Stoffwechsel Modul mit Multiomics Heintz-Buschart
Darstellung eines differenziell exprimierten Stoffwechselmoduls mit den relative Veränderungen in der Genexpression (Kennzeichnungsfarbe) und der Identität der Mikroorganismen, die zu den Transkripten (großes Netzwerk links) und Enzymen (kleineres Netzwerk rechts) im Darmmikrobiom einer Person beitragen (publiziert in Heintz-Buschart et al. 2016).
Multiomics Integration Heintz-Buschart et al
Integrierte Analyse metagenomischer, metatranskriptomischer und metaproteomischer Daten des Darmmikrobioms, sowie der menschlichen Genome (publiziert in Heintz-Buschart et al. 2016).

Neben der Prozessierung verschiedener “omics” Datensätze ist die Integration verschiedener Ebenen wichtig. Dafür werden Datenbanken sowie statistische Methoden benötigt. Andererseits ergeben sich aus multiplen “omics” Ebenen Synergien, da Informationen von einer Ebene zur besseren Messbarkeit oder Interpretation auf anderen Ebenen beitragen. Schließlich können durch bioinformatische Methoden Kontexte und Bezüge hergestellt werden, die zusammen mit Visualisierungen bei der Beantwortung biologischer Fragestellungen helfen.

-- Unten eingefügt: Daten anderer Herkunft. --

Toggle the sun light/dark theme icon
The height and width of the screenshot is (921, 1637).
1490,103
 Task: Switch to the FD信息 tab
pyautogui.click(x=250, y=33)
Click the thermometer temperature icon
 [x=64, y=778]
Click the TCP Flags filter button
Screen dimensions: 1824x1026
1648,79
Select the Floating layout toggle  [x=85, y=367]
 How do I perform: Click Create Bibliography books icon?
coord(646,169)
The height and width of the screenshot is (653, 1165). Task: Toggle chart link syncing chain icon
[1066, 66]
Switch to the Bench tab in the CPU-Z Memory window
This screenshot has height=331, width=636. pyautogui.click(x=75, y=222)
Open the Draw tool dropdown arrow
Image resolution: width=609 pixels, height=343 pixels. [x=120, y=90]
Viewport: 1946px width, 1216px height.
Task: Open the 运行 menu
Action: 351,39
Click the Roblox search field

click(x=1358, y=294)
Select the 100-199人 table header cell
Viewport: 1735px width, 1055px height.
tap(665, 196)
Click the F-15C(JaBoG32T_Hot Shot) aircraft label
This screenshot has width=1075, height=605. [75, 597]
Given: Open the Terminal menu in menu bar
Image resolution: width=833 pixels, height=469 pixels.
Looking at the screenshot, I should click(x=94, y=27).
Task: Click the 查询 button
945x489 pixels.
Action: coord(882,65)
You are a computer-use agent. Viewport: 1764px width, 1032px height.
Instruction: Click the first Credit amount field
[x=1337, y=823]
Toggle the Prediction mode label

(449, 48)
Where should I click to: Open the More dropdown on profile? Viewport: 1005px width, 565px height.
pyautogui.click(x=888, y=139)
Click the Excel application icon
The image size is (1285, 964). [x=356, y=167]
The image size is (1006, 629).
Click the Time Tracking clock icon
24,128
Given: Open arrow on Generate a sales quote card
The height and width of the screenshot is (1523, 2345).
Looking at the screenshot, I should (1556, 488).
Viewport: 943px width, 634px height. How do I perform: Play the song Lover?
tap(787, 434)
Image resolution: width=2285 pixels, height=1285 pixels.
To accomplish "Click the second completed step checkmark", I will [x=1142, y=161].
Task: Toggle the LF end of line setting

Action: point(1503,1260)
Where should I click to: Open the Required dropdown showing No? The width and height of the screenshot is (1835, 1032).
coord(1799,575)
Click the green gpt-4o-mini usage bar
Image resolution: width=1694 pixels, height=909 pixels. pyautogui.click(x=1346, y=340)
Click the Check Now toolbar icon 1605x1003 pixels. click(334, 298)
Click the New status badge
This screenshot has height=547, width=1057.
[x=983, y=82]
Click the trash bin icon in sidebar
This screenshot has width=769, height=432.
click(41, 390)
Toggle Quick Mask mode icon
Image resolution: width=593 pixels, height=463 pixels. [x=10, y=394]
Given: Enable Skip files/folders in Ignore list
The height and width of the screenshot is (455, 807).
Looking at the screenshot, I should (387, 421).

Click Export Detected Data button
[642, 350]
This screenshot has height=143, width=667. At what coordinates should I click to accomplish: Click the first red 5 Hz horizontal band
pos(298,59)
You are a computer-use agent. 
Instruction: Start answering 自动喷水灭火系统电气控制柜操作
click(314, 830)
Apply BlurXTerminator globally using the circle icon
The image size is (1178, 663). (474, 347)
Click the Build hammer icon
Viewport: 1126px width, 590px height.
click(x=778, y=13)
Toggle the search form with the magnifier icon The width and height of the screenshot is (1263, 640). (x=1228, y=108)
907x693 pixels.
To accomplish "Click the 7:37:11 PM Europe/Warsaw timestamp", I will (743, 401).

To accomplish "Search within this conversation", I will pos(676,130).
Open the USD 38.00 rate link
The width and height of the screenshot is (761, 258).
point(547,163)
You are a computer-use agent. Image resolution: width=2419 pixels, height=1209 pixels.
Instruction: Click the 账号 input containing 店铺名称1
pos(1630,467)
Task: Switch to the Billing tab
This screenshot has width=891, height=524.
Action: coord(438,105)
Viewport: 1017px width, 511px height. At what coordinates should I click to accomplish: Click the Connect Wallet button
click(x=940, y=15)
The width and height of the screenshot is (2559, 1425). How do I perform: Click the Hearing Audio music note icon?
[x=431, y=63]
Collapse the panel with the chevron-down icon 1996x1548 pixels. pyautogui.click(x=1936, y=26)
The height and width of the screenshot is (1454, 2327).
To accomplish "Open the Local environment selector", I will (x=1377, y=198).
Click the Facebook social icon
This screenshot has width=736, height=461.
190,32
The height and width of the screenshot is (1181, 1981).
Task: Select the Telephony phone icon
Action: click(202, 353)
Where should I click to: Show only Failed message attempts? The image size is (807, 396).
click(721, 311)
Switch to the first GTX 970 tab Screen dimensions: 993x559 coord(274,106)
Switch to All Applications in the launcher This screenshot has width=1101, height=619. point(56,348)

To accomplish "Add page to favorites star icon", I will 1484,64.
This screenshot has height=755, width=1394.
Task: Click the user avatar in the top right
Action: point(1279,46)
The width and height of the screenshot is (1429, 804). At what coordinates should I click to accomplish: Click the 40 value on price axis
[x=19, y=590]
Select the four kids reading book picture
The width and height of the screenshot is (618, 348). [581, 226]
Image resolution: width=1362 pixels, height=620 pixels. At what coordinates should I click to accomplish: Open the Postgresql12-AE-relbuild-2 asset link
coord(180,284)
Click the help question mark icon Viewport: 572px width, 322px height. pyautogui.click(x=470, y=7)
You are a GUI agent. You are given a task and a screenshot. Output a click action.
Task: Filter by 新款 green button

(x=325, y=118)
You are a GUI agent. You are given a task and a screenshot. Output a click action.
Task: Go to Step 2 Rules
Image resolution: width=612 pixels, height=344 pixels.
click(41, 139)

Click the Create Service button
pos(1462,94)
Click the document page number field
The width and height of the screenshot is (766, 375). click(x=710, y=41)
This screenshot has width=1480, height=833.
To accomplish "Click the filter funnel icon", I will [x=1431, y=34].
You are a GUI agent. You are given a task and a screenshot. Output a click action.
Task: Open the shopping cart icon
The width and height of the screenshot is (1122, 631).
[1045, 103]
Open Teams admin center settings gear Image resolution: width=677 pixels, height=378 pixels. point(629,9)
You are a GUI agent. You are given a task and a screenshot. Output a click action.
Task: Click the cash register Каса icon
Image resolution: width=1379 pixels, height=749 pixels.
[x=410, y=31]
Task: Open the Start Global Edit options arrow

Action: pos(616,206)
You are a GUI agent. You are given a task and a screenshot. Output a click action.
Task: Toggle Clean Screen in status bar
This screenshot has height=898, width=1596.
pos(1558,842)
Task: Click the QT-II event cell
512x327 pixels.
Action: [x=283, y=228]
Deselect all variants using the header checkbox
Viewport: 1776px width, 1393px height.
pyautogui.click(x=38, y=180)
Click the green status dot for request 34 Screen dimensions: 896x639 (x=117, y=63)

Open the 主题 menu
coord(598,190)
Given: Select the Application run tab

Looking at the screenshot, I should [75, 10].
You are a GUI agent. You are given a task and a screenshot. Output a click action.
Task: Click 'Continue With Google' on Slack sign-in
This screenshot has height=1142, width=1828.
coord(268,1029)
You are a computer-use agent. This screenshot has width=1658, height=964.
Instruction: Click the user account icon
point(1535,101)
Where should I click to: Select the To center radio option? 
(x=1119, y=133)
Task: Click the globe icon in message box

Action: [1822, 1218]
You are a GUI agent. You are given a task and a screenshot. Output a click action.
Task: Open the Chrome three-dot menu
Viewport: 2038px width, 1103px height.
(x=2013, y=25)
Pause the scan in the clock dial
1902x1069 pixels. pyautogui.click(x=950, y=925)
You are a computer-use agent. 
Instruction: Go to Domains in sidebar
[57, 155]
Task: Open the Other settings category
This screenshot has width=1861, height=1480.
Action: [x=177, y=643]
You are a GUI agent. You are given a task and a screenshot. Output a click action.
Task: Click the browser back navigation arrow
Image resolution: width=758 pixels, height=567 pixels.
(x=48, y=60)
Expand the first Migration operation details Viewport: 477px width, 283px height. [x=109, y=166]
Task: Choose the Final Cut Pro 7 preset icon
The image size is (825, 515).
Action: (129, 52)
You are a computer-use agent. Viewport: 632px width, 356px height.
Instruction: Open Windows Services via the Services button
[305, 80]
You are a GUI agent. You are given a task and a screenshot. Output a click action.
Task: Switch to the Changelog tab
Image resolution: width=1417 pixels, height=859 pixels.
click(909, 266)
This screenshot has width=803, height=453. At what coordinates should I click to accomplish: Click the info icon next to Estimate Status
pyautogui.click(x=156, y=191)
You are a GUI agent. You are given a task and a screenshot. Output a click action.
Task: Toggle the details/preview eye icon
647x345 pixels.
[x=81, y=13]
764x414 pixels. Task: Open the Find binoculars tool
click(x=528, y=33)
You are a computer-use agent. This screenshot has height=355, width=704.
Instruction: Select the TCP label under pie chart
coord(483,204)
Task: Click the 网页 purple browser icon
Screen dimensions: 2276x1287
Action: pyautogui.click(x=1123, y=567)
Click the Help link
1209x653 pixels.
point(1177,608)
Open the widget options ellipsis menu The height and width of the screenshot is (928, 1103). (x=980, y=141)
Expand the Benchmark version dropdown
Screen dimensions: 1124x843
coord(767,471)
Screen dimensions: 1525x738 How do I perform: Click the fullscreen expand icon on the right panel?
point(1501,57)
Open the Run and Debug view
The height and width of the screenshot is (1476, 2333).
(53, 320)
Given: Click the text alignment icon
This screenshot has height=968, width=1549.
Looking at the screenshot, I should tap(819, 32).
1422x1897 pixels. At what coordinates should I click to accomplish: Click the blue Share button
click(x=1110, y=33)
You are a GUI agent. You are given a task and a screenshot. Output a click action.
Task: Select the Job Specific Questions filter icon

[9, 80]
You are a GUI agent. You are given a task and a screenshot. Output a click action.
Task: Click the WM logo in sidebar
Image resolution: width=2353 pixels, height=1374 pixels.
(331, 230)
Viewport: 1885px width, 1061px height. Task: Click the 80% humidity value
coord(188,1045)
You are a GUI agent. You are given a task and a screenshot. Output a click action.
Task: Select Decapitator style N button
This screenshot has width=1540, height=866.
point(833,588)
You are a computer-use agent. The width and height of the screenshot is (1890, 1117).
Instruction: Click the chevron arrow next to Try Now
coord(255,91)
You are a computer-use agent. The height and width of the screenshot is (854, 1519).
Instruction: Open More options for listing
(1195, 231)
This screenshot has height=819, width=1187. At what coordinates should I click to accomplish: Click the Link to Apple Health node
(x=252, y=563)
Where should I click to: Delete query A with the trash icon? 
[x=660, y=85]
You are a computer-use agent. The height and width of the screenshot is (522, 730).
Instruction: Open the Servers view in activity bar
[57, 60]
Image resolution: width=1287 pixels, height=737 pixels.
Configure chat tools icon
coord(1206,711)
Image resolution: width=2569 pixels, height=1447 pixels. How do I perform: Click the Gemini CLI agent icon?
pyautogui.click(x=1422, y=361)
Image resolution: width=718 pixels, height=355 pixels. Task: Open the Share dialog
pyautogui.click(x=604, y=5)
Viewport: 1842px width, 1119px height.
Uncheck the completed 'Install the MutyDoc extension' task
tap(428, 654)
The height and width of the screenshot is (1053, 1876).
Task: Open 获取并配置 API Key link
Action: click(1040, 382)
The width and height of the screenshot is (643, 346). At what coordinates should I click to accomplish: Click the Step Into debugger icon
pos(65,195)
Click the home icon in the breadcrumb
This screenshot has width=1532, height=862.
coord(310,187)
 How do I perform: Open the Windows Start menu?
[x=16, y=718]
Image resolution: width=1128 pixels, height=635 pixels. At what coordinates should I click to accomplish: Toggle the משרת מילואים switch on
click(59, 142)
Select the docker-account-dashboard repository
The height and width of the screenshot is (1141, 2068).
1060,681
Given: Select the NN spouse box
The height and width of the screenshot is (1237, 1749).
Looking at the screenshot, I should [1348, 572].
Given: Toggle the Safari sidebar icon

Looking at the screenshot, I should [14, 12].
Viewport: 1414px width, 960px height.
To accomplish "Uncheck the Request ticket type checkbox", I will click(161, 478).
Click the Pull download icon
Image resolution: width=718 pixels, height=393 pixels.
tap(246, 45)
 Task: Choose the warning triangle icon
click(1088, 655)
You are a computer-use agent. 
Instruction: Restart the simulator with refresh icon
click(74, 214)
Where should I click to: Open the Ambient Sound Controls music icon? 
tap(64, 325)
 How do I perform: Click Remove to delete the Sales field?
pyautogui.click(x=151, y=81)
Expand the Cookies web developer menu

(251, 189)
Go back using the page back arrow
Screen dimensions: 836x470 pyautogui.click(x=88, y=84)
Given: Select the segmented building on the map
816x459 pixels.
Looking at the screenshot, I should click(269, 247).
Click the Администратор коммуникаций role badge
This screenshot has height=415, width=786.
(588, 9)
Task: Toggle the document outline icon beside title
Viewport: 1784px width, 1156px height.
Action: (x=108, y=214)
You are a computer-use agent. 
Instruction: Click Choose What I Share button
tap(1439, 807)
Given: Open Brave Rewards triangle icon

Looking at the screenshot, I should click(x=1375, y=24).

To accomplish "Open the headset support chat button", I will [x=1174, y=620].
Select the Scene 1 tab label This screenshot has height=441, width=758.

Forschungsprojekte (2017-2021)

Jena Experiment

Wir untersuchen die Rolle von arbuskulärer Mykorrhiza in der Etablierung langfristiger Biodiversität-Ökosystemfunktions Beziehungen im Jena Experiment. Das Projekt, das ich mit François Buscot anleite, ist im Januar 2020 mit Cynthia Albracht als Doktorandin gestartet. In dem verwandten iDiv Flexpool Projekt RESFun kooperieren wir mit Prof. Alexandra Weigelt von der Uni Leipzig und ihrem Doktoranden Justus Hennecke. Sie untersuchen, welche Pilzpartner Pflanzen anziehen, deren Wurzeln unterschiedliche Strategien für die Erschließung von Bodenresourcen haben.

DiscoMole und iSBio

Durch DFG-Finanzierung im Rahmen der NGS calls konnte unser iDiv Konsortium "Soil Biodiversity and Function" Metagenome aus Bodenproben der iSBio-Initiative sequenzieren. Spannend an dieser Sammlung ist, dass neben der genetischen Information weitreichende funktionale Informationen für die gleichen Proben aufgenommen wurden. Damit möchten wir insbesondere das Verhältnis von mikrobieller Diversität und diesen Bodenfunktionen ausloten. Im Rahmen eines iDiv Flexpool Projekts erstellt Dr Qicheng Bei Szenarien-basierte Modelle der Entwicklung von pathogenen Organismen.

Weitere Kollaborationen:

Durch mein Engagement für die Omics und Bioinformatics Plattform von 2017-2021 in der Bodenökologieabteilung arbeitete ich mit den meisten Kollegen in dieser Abteilung zusammen. Daneben bestanden Projekte mit Wissenschaftlern vom iDiv.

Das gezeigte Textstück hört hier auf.